Could you copy these lines word for word?

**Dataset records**

---+---

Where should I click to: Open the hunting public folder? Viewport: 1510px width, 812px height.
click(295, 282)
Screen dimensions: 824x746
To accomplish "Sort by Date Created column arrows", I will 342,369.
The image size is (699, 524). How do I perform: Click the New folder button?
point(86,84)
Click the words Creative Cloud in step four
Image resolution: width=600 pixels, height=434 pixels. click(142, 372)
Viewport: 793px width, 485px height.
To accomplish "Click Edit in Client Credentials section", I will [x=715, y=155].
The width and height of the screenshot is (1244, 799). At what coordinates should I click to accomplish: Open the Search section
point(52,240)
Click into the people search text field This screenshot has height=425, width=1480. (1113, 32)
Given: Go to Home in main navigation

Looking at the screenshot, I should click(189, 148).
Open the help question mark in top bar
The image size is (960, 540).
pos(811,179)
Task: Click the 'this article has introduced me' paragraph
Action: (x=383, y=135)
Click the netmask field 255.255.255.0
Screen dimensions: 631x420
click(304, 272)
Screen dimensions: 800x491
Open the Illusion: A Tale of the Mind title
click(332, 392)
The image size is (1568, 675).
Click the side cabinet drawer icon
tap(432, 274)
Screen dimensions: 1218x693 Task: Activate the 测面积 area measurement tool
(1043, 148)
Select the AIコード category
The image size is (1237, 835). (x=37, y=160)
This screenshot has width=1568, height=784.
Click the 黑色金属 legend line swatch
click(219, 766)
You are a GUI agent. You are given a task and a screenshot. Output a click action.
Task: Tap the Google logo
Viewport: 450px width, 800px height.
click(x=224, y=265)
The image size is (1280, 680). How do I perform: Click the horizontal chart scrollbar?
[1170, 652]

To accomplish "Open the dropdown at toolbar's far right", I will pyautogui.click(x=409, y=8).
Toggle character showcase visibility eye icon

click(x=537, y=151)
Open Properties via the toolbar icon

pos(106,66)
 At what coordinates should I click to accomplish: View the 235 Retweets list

---+---

**Problem solution**
Where should I click to: Open the hunting public folder? Viewport: 1510px width, 812px height.
click(295, 282)
Screen dimensions: 824x746
To accomplish "Sort by Date Created column arrows", I will 342,369.
The image size is (699, 524). How do I perform: Click the New folder button?
point(86,84)
Click the words Creative Cloud in step four
Image resolution: width=600 pixels, height=434 pixels. click(142, 372)
Viewport: 793px width, 485px height.
To accomplish "Click Edit in Client Credentials section", I will [x=715, y=155].
The width and height of the screenshot is (1244, 799). At what coordinates should I click to accomplish: Open the Search section
point(52,240)
Click into the people search text field This screenshot has height=425, width=1480. (1113, 32)
Given: Go to Home in main navigation

Looking at the screenshot, I should click(189, 148).
Open the help question mark in top bar
The image size is (960, 540).
pos(811,179)
Task: Click the 'this article has introduced me' paragraph
Action: (x=383, y=135)
Click the netmask field 255.255.255.0
Screen dimensions: 631x420
click(304, 272)
Screen dimensions: 800x491
Open the Illusion: A Tale of the Mind title
click(332, 392)
The image size is (1568, 675).
Click the side cabinet drawer icon
tap(432, 274)
Screen dimensions: 1218x693 Task: Activate the 测面积 area measurement tool
(1043, 148)
Select the AIコード category
The image size is (1237, 835). (x=37, y=160)
This screenshot has width=1568, height=784.
Click the 黑色金属 legend line swatch
click(219, 766)
You are a GUI agent. You are given a task and a screenshot. Output a click action.
Task: Tap the Google logo
Viewport: 450px width, 800px height.
click(x=224, y=265)
The image size is (1280, 680). How do I perform: Click the horizontal chart scrollbar?
[1170, 652]

To accomplish "Open the dropdown at toolbar's far right", I will pyautogui.click(x=409, y=8).
Toggle character showcase visibility eye icon

click(x=537, y=151)
Open Properties via the toolbar icon

pos(106,66)
 At what coordinates should I click to accomplish: View the 235 Retweets list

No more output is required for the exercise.